> **Ações necessárias**
1. Liste todas as expressões em latim que aparecem no trecho sobre a teologia do casamento.
2. Responda às perguntas abaixo com base no trecho sobre a teologia do casamento.
(a) Com que relato começa a história do Novo Testamento?
(b) Em que cidade São Paulo contemplou o monumento dedicado ao "deus desconhecido"?
(c) Que frase do Gênesis São Paulo cita na epístola aos Efésios?
3. Dê prosseguimento ao texto sobre a teologia do casamento a partir do ponto em que ele termina.

> **Trecho**
"""
Enquanto que a história do Antigo Testamento se abre sobre o amor conjugal, a história do Novo testamento começa pelo relato das bodas de Caná[2]. Tal coincidência não pode ser fortuita. De resto, cada vez que a Bíblia fala da natureza das relações entre Deus e a humanidade, ela o faz em termos matrimoniais. A aliança é de natureza claramente nupcial: o povo de Deus, depois a Igreja, são adornados com os nomes de Noiva do Senhor[3], de Esposa do Cordeiro[4], e o Reino de Deus celebra sua Núpcias eternas[5]. Assim a teologia do casamento se origina na eclesiologia: ambas são aparentadas, a ponto de que uma se expressa por meio dos símbolos da outra.

Um mesmo mistério

Quando os noivos confessam seu amor diante do Eterno e pronunciam o “sim” conjugal, o oficio nupcial na Ortodoxia se torna bem mais do que uma simples bênção, de que uma troca de consentimentos recíprocos que remonta à época da criação. Estamos aqui na ordem da recriação evangélica, de sua plena realização que transcende a história e repercute no eterno. Pelo poder sacramental do sacerdote, a Igreja une os dois destinos e eleva essa união ao valor de um sacramento. Ela concede ao ser conjugal assim constituído uma graça particular, em vista de um officium, de um ministério eclesial. É a criação de uma célula da Igreja a serviço de toda a Igreja, sob a forma do sacerdócio conjugal.

Em sua teologia do casamento, São Paulo utiliza um método análogo ao que ele empregou em Atenas[6]. Contemplando o monumento dedicado ao “deus desconhecido”, ele decifra seu anonimato: o deus absconditus, o deus oculto e misterioso, é agora o Deus revelatus, cujo nome é Jesus Cristo. Da mesma forma, na epístola aos Efésios[7], São Paulo cita o texto do Gênesis: “Os dois serão uma só carne”, um só ser. Ele toma esse mistério, até então enigmático em sua origem, e o traz à luz, dizendo: “Esse mistério é grande, vale dizer, ele se aplica a Cristo e à Igreja[8]”. O mistério conjugal, antes oculto, agora se esclarece e se especifica: ele se erige em imagem substancial de sua fonte, em ícone das relações misteriosas entre Cristo e a Igreja, e é por isso que “os dois se tornam um só ser”.
"""
[Linhas de dados]
"""
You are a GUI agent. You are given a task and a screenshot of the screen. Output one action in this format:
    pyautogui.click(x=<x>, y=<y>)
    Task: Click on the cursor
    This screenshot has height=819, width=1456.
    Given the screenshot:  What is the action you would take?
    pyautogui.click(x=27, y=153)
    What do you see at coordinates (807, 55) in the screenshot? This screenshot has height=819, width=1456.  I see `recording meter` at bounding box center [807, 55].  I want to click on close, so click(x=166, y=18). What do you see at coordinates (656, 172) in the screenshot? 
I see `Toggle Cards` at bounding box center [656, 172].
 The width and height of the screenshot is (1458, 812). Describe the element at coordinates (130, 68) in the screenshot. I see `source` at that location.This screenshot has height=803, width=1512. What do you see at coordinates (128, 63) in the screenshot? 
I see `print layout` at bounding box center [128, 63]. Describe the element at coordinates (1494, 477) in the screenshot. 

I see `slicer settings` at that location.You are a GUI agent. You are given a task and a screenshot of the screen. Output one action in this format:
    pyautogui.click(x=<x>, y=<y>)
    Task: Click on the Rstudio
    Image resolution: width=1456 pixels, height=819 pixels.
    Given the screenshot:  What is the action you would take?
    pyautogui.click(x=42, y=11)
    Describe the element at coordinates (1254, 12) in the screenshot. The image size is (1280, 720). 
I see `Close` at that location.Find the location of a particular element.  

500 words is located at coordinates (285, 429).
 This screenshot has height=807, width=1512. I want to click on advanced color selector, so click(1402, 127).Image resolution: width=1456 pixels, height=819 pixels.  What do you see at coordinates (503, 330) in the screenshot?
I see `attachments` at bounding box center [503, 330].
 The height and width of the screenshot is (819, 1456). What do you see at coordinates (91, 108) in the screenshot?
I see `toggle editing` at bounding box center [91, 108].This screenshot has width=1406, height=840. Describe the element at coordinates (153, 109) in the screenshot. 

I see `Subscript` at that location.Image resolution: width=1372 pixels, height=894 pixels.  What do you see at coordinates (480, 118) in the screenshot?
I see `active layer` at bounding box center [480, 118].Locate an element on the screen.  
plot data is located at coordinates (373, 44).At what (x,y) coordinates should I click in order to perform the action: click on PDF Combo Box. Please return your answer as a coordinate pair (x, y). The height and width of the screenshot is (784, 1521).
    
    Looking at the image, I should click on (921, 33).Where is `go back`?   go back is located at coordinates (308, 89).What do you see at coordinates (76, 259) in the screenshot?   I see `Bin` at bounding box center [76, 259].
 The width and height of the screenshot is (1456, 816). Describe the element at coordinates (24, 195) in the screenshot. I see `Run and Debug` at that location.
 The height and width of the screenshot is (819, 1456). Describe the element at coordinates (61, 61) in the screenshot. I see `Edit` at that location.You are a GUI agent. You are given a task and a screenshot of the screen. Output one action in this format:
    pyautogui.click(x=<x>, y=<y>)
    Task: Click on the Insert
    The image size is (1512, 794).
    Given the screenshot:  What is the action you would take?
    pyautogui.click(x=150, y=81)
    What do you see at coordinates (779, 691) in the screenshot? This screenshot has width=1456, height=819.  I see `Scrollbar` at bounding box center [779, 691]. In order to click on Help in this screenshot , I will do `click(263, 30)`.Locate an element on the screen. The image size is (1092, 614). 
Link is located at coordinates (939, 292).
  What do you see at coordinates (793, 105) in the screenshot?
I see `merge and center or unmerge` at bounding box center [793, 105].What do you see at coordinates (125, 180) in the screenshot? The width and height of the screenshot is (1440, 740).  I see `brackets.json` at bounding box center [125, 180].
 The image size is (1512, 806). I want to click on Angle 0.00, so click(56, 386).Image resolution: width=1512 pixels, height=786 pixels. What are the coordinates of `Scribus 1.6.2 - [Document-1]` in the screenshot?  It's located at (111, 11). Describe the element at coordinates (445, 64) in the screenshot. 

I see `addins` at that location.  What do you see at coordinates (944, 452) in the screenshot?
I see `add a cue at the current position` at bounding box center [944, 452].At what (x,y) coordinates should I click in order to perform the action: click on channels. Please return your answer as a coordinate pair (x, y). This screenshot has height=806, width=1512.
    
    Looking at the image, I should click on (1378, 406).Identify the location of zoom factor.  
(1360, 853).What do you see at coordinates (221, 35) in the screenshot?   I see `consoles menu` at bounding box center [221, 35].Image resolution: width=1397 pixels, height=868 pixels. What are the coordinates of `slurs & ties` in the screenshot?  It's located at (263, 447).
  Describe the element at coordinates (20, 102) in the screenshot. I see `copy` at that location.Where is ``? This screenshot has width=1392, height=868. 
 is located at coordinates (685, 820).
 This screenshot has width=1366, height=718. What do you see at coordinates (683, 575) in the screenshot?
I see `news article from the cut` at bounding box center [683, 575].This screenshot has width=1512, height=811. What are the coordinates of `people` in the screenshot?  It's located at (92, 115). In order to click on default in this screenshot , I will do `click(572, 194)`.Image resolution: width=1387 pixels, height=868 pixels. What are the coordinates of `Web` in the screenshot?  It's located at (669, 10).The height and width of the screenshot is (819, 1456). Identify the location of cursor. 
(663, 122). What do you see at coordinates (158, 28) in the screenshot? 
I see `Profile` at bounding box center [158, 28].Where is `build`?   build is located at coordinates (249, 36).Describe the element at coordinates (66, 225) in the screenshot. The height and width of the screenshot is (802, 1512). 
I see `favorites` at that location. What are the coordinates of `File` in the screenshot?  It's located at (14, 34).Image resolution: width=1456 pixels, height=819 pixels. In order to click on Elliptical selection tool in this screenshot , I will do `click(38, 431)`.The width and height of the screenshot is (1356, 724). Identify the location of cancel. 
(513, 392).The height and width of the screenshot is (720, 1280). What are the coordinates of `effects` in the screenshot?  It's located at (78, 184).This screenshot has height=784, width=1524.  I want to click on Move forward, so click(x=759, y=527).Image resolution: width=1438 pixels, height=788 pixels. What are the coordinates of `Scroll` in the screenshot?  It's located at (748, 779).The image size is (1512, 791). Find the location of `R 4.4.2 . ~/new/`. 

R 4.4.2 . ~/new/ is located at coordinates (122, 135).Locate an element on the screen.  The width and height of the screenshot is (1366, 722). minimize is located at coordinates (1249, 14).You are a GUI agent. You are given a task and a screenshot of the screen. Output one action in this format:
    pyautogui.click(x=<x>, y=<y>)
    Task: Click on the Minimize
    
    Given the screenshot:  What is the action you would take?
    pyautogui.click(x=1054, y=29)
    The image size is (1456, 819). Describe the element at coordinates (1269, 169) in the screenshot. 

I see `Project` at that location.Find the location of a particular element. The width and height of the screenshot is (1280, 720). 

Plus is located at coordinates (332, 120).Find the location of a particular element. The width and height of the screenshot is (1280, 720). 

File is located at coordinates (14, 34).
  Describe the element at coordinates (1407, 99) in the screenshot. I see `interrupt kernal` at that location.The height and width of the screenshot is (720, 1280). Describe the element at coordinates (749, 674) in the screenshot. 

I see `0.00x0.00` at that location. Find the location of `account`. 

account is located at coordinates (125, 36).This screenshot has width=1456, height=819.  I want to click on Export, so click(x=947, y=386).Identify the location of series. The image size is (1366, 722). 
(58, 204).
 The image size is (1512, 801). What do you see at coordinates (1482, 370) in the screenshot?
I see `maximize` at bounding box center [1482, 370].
"""
> **Respostas**
1.
officium
deus absconditus
Deus revelatus

2.
(a) Com o relato das bodas de Caná.
(b) Em Atenas.
(c) "Os dois serão uma só carne".

3.
São João Crisóstomo chama o casamento de “sacramento do amor”, e justifica sua natureza sacramental ao declarar que “o amor muda a própria substância das coisas”. O amor natural, tornado carismático no momento do sacramento, faz o milagre, opera a metamorfose. Ele subtrai o casal do habitual, do costumeiro, da ordem dos elementos desse mundo, do plano animal, e o introduz no inabitual, na ordem da graça, no mysterion oferecido pelo sacramento. “Duas almas assim unidas não têm nada a temer. Com a concórdia, a paz e o amor mútuo, o homem e a mulher entram na posse de todos os bens. Eles podem viver em paz guardados por um muro inexpugnável que os protege e que é o amor segundo Deus. Graças ao amor, eles são mais formes do que o diamante e mais duros do que o ferro, eles navegam na plenitude, eles singram em direção à glória eterna e atraem doravante e para sempre a graça de Deus”. É por isso, continua João Crisóstomo, que “quando o marido e a esposa se unem pelo casamento, eles já não parecem algo de terrestre, mas como a própria imagem de Deus”. Mas ele especifica que, se o ser conjugal é um ícone vivo de Deus, é porque ele é antes de tudo um “ícone misterioso da Igreja”, uma célula orgânica da Igreja. Ora, toda célula orgânica reflete sempre o todo; a plenitude do Corpo reside nela e aí palpita.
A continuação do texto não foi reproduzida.